_Ausgangstext_:
+-------+

Was soll ich sagen... es ist halt gerade wenig los. Also schafft man sich seine Themen selbst.
Was dann häufig dazu führt, dass man sich Mannschaften anguckt, denen es gerade nicht so gut geht und deren Lage analysiert. Worauf dann immer der "es fehlt an einem Sportlichem Konzept" folgt. Ist halt so. Ist auch unleugbar.
Aber sind "Sportliche Konzepte" nicht völlig überbewertet? Gibt es die eigentlich wirklich? Klar, einige wenige Vereine wie der SC Freiburg kann sich das auf die Fahne schreiben. Aber der Rest?
Gehen wir einfach mal den am besten geführten Verein in Deutschland angucken. Und das sind halt immer die Bayern. Wie sieht deren "sportliches Konzept" eigentlich aus?
Und klar, da kommt dann "Mia san Mia!" Das Problem daran ist: Das ist ein arrogantes Selbstverständnis, aber kein wirklicher Plan. Jedenfalls nicht wirklich. Und da kann man auch alles drauf klatschen, was man will. Im wesentlichen läuft alles auf ein "wir wollen Meister werden" hinaus. Immer und immer wieder.

+-------+

_Aufgabenstellung_: Gib aus dem Text über sportliche Konzepte die Passage von "Was dann häufig" bis einschließlich "Ist auch unleugbar." wortgetreu wieder. Die Datensätze sind eigenständiges Material und gehören nicht zum Text über sportliche Konzepte.

_Datensätze im Auszug_:

+-------+

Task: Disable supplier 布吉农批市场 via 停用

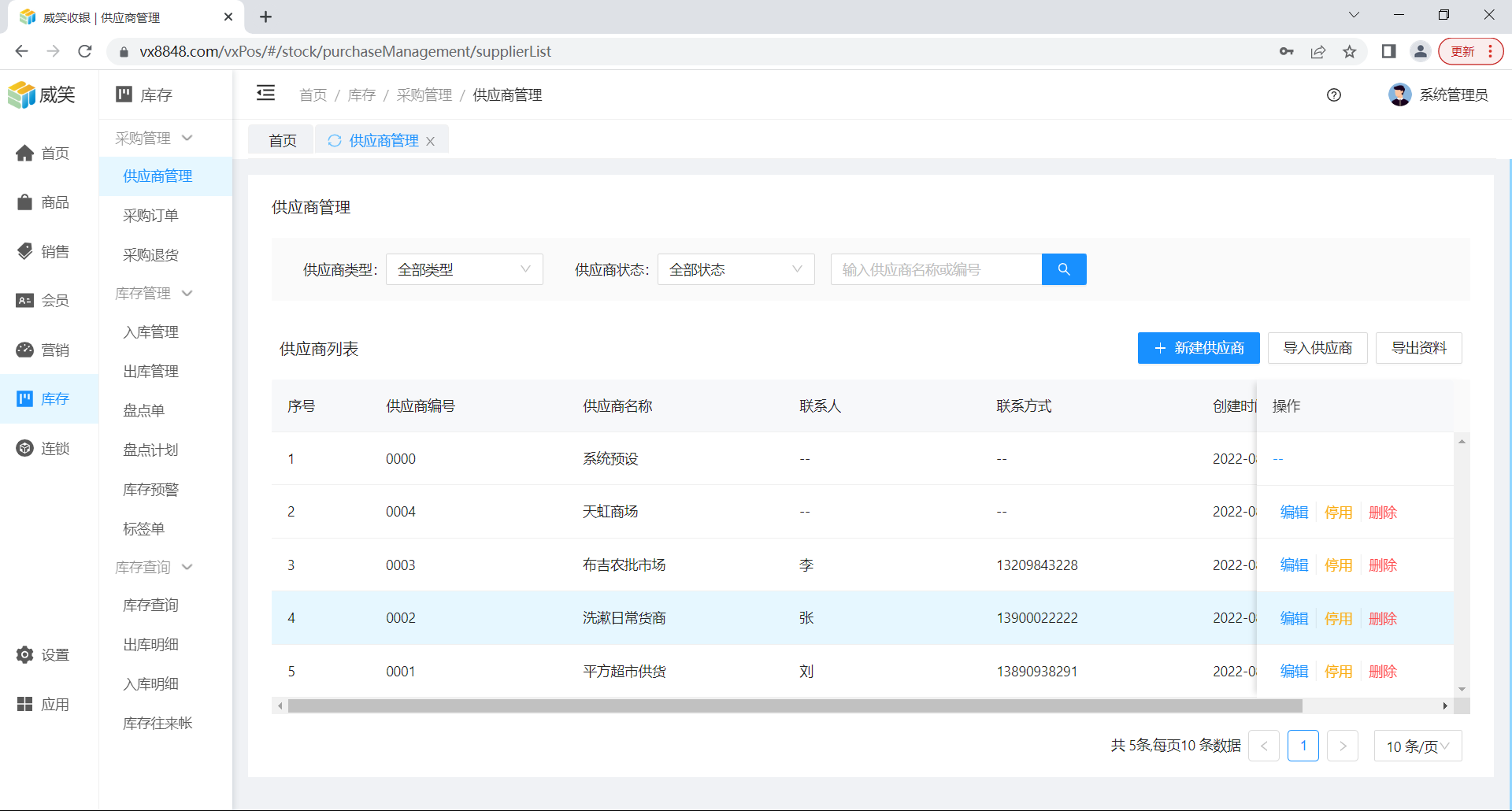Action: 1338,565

+-------+

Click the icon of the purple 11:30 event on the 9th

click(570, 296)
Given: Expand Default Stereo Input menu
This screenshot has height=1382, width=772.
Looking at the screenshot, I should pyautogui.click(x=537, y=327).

+-------+

_Ergebnis_:
Was dann häufig dazu führt, dass man sich Mannschaften anguckt, denen es gerade nicht so gut geht und deren Lage analysiert. Worauf dann immer der "es fehlt an einem Sportlichem Konzept" folgt. Ist halt so. Ist auch unleugbar.